En el tramo final de su contrato con Boca Juniors y sin protagonismo en el equipo que dirige Miguel Ángel Russo, Marcos Rojo tomó una decisión contundente: buscar su salida anticipada del club para regresar a Estudiantes de La Plata, la institución donde inició su carrera profesional. Con 35 años, el defensor central ha sido desplazado por completo en la consideración del cuerpo técnico, una situación que quedó en evidencia durante el Mundial de Clubes 2025, donde no sumó minutos y quedó fuera de la lista principal.

La falta de minutos, la causa principal del quiebre

Rojo aún tiene seis meses de contrato vigentes con el Xeneize, pero sus chances de jugar en este semestre son prácticamente nulas. En Ezeiza, el mensaje fue claro: los futbolistas que no serán tenidos en cuenta deberán gestionar su salida. En esa lista figuran nombres como Sergio Romero, Cristian Lema, Frank Fabra y el propio Rojo. Y fue el zaguero quien dio el primer paso: contactó personalmente a Juan Sebastián Verón, presidente de Estudiantes, para manifestar su deseo de volver a ponerse la camiseta albirroja.

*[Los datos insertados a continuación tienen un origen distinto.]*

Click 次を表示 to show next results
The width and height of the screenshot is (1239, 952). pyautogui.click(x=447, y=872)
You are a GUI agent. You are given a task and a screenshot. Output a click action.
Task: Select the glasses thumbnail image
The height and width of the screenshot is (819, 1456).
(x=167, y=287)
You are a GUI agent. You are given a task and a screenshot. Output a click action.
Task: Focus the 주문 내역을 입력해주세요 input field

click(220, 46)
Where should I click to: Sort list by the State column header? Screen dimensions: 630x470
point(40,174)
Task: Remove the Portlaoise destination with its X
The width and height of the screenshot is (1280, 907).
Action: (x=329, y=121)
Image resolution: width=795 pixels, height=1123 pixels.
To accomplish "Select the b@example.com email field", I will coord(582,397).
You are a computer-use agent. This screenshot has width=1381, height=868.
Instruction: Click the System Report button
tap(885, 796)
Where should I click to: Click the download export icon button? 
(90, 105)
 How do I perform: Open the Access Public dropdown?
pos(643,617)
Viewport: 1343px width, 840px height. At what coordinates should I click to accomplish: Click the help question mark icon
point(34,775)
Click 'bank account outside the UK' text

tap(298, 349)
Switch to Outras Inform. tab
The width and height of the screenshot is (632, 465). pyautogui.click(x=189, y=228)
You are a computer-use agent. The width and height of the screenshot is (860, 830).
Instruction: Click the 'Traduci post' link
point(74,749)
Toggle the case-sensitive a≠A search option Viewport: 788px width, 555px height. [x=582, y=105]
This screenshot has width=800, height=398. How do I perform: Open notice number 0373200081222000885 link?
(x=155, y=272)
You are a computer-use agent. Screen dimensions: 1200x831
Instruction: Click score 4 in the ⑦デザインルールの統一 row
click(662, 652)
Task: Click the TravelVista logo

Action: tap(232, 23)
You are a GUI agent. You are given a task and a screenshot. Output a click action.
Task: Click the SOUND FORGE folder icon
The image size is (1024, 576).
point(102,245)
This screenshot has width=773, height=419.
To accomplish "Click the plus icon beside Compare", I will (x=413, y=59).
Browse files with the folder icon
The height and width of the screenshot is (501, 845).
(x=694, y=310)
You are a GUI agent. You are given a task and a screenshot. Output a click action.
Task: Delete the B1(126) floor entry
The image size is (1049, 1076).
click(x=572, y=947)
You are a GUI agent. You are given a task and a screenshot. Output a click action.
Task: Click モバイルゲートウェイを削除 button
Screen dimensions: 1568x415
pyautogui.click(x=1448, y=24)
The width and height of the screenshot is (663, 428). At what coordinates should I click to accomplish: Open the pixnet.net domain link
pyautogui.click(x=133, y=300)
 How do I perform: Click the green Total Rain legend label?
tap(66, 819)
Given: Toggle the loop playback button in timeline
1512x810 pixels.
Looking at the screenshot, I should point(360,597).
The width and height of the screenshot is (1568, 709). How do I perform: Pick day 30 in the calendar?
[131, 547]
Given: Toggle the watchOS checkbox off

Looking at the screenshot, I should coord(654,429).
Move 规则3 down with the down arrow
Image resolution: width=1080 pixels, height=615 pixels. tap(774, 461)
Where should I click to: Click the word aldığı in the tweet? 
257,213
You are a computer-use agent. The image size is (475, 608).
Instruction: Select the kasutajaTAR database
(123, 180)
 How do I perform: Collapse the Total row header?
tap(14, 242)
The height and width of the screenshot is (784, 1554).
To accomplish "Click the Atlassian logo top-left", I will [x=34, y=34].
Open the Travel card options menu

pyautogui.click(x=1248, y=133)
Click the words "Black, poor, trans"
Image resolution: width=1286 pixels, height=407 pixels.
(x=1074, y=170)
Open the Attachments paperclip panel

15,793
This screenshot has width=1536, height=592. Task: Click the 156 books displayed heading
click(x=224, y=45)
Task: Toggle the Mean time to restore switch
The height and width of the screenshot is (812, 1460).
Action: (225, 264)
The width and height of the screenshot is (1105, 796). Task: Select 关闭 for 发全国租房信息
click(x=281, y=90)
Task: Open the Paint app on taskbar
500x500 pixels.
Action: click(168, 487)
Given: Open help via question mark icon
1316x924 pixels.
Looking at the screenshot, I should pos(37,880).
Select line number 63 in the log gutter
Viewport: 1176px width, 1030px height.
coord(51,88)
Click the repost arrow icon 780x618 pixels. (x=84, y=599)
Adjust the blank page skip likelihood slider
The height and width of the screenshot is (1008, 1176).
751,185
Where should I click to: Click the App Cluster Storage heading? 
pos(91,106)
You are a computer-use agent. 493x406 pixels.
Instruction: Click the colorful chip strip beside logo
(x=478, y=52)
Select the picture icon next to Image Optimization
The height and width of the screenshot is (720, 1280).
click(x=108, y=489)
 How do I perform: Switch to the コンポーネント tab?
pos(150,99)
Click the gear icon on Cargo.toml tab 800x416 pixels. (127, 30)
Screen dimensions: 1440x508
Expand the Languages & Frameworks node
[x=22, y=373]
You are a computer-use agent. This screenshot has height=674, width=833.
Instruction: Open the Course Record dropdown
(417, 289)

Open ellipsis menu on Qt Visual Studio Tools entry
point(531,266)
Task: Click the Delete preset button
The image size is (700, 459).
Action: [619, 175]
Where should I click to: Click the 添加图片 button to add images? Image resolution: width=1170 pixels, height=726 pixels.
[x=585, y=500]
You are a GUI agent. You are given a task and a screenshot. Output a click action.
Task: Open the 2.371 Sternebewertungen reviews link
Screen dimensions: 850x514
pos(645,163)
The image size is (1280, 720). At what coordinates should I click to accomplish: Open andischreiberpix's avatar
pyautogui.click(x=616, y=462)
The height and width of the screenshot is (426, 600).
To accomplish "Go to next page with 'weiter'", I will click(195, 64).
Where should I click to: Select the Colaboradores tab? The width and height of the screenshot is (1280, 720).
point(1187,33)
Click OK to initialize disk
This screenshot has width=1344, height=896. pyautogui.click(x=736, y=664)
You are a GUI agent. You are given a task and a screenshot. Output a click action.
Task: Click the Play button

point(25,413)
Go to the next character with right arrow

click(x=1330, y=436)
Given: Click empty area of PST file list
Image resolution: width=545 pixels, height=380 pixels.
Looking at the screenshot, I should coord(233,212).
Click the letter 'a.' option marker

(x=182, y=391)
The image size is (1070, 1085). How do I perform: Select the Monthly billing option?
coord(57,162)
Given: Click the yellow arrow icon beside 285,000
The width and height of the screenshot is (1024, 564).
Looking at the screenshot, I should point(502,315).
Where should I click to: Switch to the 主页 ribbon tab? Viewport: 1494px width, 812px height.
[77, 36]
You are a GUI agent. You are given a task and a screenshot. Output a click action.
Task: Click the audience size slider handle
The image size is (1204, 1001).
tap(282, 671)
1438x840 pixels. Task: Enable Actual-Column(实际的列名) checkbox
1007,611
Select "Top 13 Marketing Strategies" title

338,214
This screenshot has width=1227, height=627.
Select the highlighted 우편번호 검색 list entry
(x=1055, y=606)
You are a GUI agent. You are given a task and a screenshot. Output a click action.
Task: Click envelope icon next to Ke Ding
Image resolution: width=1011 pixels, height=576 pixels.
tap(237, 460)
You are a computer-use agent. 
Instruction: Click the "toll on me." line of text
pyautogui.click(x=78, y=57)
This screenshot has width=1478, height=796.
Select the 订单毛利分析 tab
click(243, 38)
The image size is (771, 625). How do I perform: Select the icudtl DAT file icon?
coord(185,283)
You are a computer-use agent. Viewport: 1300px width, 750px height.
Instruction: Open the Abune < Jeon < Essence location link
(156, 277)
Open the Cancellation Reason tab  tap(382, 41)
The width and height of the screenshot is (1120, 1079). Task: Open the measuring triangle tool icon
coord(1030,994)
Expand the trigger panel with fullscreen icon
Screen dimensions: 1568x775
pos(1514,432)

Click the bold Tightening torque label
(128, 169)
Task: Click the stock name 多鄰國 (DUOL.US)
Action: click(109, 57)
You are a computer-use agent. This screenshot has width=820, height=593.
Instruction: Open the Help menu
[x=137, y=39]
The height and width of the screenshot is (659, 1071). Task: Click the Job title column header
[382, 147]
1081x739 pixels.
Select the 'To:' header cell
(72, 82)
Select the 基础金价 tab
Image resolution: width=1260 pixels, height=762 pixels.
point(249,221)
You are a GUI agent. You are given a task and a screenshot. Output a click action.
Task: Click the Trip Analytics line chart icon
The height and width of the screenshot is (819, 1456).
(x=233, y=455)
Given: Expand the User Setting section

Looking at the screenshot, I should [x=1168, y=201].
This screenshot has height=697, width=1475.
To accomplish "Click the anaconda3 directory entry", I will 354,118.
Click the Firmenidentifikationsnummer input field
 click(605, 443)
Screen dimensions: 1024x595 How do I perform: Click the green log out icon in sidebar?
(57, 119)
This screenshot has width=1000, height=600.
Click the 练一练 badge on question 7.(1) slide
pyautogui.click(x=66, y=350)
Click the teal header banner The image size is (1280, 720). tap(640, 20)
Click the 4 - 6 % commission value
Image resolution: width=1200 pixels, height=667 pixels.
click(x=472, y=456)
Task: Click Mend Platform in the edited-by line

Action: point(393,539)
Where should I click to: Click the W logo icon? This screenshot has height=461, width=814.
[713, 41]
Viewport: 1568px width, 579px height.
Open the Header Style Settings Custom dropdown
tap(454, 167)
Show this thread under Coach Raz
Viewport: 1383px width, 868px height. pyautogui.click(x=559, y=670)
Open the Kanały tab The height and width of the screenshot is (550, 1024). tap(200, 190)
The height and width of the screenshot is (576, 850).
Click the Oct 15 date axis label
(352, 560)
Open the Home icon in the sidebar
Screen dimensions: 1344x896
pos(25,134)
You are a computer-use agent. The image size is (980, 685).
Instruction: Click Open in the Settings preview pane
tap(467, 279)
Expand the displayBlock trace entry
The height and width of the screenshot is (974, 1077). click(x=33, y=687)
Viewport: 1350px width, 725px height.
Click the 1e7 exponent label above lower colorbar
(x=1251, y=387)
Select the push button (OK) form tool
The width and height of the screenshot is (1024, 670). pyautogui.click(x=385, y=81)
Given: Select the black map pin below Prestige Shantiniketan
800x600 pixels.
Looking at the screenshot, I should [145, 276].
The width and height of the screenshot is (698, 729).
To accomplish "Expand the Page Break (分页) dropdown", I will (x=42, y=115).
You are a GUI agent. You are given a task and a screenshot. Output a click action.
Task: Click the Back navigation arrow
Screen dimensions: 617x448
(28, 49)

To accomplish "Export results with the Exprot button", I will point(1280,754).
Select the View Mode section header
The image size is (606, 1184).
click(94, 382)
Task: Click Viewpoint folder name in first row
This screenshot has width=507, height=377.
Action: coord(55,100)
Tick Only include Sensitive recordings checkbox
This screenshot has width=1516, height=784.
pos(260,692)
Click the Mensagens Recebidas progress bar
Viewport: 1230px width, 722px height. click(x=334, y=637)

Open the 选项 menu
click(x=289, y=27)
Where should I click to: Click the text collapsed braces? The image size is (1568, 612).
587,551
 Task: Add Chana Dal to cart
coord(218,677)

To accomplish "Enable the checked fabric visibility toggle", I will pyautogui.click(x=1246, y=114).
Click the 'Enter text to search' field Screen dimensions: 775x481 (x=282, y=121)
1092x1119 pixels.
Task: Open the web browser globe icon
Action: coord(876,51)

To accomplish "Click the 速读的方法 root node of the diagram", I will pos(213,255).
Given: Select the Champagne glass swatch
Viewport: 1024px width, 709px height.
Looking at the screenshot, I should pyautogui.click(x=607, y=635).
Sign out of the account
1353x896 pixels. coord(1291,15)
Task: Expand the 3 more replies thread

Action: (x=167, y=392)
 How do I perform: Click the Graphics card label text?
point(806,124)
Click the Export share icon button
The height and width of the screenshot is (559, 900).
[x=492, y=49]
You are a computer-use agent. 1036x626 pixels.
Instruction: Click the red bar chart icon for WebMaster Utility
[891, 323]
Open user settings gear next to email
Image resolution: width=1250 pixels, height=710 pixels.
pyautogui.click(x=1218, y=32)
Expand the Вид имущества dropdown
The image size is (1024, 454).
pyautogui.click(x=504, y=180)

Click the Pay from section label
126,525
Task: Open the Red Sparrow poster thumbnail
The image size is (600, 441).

La iniciativa partió directamente del jugador, quien entiende que su ciclo en Boca está cumplido y ve con buenos ojos regresar al club platense, donde tuvo dos etapas previas. Desde la dirigencia del Pincha, encabezada por Agustín Alayes, el gesto fue bien recibido. “Marcos resignó dinero cuando volvió, y siempre será bienvenido. No me gusta que un exjugador sea silbado por la gente”, declaró el actual director deportivo.

El conflicto con los hinchas del Pincha: una cuenta pendiente

Uno de los factores que podrían condicionar el regreso de Rojo es el clima con la hinchada de Estudiantes. En su última visita a La Plata como futbolista de Boca, fue duramente cuestionado por los simpatizantes del León, que no le perdonaron haber elegido al Xeneize en su retorno al fútbol argentino tras su paso por el Manchester United.

Sin embargo, la posibilidad de una reconciliación está abierta. El jugador ha hecho llegar su interés real de volver a competir en el club que lo formó, y desde el entorno aseguran que su preferencia actual es quedarse en Argentina, incluso por encima de una oferta de la MLS, más precisamente del Inter Miami, equipo donde milita Lionel Messi y podría llegar Rodrigo De Paul.

Un regreso sentimental y estratégico

La opción Estudiantes no solo representa un regreso emocional para Rojo, sino también una elección estratégica de cierre de carrera. El defensor quiere sumar minutos, sentirse competitivo y volver a tener protagonismo en un equipo que lo conoce y que atraviesa un proceso de renovación en defensa. La libertad de acción es el escenario ideal para ambas partes, y las negociaciones ya están en curso para lograr una rescisión de contrato con Boca en términos favorables.

Mientras tanto, el Pincha prepara su debut en el Torneo Clausura ante Unión de Santa Fe, y no descarta incorporar a Rojo en el corto plazo. La relación con Verón es clave para destrabar el pase, y el deseo del jugador parece inclinar la balanza.

El principio del final en Boca

Marcos Rojo entendió que su etapa en Boca está agotada. La falta de oportunidades, la distancia con el cuerpo técnico y la necesidad de sentirse vigente lo llevaron a mover fichas. Su llamado a Verón marca una intención firme: volver al lugar donde todo comenzó y cerrar el ciclo profesional en Estudiantes.

La historia ahora queda en manos de la dirigencia del Xeneize, que deberá definir si habilita la salida sin trabas. El Pincha lo espera. Y Rojo, por primera vez en mucho tiempo, vuelve a sentir que puede ser protagonista.